A ministry statement said 100 bodies were brought to hospitals in the last 24 hours, while 603 people were injured, taking the number of injuries to 152,045 in the Israeli onslaught since October 2023.
The ministry also said that four more people died from starvation and malnutrition over the past day, pushing the death toll since October 2023 to 197, including 96 children.
A medical source told Anadolu that 16-month-old Mohammed Zakaria Asfour lost his life at the Nasser Medical Complex in Khan Younis as a result of starvation-related complications amid a severe shortage of food and medicine due to the Israeli siege.
Activists shared videos on social media showing Mohammed’s extremely frail body and protruding bones.
The ministry also said that 51 Palestinians were killed and 230 injured while trying to get humanitarian aid in the past day, bringing the total number of people killed while seeking aid to 1,706 with over 12,030 others wounded since May 27, when the controversial Gaza Humanitarian Foundation began operations.

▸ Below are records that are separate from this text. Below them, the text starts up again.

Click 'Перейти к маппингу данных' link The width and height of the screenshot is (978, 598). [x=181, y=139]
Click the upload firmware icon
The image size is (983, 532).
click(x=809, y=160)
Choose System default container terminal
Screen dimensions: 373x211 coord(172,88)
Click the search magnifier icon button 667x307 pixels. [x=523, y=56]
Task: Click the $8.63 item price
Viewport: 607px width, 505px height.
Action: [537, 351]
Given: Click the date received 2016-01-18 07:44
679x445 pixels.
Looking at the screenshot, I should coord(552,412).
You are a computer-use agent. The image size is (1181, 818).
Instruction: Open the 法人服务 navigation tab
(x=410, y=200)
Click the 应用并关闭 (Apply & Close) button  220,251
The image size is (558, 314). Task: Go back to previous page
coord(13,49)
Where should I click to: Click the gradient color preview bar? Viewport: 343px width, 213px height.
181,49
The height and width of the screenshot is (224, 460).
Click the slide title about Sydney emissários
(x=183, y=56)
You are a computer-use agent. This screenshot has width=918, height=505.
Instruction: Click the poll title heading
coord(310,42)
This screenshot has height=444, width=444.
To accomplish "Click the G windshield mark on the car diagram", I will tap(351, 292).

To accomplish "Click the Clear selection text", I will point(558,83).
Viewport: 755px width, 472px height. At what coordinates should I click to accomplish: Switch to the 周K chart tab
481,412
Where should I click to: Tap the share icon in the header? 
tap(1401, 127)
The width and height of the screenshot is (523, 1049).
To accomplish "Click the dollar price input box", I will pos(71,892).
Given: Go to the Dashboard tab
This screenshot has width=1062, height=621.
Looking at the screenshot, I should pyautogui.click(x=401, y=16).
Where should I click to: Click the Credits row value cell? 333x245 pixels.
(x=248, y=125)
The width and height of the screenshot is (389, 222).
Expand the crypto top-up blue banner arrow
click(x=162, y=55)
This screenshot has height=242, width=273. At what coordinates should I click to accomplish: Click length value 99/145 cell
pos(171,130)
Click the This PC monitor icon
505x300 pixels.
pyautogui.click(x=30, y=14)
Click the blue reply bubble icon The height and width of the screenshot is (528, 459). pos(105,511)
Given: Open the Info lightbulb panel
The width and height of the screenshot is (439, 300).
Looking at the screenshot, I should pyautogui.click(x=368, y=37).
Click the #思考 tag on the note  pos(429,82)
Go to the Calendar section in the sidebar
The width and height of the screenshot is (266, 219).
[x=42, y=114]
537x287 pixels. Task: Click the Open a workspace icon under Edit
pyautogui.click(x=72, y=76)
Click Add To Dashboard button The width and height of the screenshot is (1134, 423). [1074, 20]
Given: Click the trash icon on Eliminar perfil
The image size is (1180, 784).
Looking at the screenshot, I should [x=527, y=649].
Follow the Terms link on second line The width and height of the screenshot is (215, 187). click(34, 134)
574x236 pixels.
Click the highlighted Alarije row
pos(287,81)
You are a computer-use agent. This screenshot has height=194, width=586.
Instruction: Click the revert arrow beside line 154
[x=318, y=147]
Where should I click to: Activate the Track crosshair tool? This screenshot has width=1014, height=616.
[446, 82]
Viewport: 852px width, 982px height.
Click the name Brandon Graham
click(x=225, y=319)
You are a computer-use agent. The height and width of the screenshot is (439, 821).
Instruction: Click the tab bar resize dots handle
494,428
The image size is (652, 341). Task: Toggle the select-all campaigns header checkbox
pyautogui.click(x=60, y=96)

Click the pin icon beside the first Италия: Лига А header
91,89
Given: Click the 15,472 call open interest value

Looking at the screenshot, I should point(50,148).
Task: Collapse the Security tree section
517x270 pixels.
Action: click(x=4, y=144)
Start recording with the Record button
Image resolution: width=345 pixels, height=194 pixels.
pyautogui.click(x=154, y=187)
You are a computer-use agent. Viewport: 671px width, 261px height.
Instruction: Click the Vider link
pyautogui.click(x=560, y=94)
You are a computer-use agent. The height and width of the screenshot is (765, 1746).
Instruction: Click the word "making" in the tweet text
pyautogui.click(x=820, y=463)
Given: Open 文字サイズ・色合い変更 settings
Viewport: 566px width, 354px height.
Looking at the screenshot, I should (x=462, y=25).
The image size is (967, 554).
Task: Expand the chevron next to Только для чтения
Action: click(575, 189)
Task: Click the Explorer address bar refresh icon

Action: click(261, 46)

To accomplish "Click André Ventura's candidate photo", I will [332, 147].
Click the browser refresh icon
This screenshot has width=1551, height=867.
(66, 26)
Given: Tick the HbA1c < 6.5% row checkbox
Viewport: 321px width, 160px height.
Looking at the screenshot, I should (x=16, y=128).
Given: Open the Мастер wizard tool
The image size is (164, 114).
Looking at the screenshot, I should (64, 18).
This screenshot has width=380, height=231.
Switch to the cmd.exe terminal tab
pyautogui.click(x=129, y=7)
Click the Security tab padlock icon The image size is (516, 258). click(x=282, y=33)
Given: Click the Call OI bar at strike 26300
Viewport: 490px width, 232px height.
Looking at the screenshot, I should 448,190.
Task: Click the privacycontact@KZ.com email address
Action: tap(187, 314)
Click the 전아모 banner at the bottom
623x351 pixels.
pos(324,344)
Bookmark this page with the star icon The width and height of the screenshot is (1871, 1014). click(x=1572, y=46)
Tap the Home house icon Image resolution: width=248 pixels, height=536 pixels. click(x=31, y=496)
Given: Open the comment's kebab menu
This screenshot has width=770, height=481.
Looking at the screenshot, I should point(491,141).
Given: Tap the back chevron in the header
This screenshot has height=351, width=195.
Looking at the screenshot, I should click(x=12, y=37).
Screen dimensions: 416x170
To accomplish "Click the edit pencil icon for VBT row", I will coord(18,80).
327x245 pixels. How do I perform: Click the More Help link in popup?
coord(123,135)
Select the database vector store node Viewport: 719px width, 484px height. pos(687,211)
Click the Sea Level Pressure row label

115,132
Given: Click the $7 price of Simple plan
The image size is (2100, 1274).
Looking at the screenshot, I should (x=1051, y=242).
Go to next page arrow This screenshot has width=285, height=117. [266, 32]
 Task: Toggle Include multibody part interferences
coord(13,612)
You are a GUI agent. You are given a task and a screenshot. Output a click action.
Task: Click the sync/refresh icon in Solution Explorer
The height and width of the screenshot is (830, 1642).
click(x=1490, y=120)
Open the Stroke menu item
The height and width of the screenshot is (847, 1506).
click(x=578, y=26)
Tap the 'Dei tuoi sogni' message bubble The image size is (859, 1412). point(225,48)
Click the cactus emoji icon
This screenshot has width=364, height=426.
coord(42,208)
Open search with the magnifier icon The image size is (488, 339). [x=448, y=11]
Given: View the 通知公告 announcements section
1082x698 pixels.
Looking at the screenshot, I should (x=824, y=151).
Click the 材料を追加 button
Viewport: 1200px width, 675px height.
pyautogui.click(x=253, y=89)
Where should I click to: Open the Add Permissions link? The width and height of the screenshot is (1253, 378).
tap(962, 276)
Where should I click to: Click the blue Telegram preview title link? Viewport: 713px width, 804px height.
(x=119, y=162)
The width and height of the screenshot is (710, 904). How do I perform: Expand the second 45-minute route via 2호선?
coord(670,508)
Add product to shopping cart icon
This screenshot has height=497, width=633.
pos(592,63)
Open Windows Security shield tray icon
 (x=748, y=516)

Israel has imposed a blockade on Gaza for 18 years and, since March 2 has shut down all crossings, blocking the entry of humanitarian aid and worsening conditions for the territory’s 2.4 million population.
According to Gaza’s government media office, Israel allowed in just 92 aid trucks on Wednesday – far short of the 600 trucks needed daily to meet the needs of the residents.
The Israeli army resumed its attacks on the Gaza Strip on March 18, breaking a ceasefire and prisoner exchange agreement that took hold in January. Efforts for another truce led by the US, Egypt and Qatar have so far not yielded any results.